_AIM OF THE EXERCISE_: Below are the records. Gather each line that holds "computer".
-------- MATERIALS PROVIDED --------
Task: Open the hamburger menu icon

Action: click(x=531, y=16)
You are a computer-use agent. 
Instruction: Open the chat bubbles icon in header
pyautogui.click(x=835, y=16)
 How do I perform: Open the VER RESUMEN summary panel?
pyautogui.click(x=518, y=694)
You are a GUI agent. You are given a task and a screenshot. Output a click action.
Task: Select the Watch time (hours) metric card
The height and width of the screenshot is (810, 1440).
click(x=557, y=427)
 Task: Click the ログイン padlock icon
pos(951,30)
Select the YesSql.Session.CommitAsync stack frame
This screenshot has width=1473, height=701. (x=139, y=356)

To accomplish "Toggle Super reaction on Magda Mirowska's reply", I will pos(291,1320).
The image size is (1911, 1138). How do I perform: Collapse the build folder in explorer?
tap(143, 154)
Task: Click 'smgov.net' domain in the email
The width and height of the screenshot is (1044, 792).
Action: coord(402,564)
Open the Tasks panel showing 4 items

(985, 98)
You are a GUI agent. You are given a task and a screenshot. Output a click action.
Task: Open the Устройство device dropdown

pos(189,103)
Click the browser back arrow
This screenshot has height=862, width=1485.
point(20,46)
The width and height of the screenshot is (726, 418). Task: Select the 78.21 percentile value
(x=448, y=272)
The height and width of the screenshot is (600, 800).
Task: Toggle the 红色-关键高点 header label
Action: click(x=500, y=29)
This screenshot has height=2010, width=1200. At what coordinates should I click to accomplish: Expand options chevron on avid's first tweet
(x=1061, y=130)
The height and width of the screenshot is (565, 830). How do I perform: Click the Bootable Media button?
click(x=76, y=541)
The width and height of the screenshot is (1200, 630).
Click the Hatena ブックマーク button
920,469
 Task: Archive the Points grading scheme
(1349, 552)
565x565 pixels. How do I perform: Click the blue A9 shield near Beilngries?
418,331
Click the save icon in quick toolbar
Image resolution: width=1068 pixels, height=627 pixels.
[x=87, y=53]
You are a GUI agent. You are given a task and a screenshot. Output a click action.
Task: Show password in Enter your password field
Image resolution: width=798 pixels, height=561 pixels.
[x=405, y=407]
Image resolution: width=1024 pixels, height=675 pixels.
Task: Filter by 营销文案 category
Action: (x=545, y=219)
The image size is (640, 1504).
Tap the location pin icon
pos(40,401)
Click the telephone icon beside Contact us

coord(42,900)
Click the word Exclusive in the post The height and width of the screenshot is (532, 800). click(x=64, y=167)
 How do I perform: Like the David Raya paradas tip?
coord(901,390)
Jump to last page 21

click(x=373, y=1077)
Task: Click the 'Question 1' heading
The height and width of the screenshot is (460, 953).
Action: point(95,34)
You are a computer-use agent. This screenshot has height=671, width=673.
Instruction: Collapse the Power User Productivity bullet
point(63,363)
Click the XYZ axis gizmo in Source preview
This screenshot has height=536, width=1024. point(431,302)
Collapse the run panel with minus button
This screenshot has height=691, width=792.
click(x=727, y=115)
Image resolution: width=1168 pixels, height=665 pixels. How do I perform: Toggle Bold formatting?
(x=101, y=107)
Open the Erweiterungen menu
--------
_COMPLETED EXERCISE_:
You are a computer-use agent. 
You are a computer-use agent. This screenshot has height=671, width=673.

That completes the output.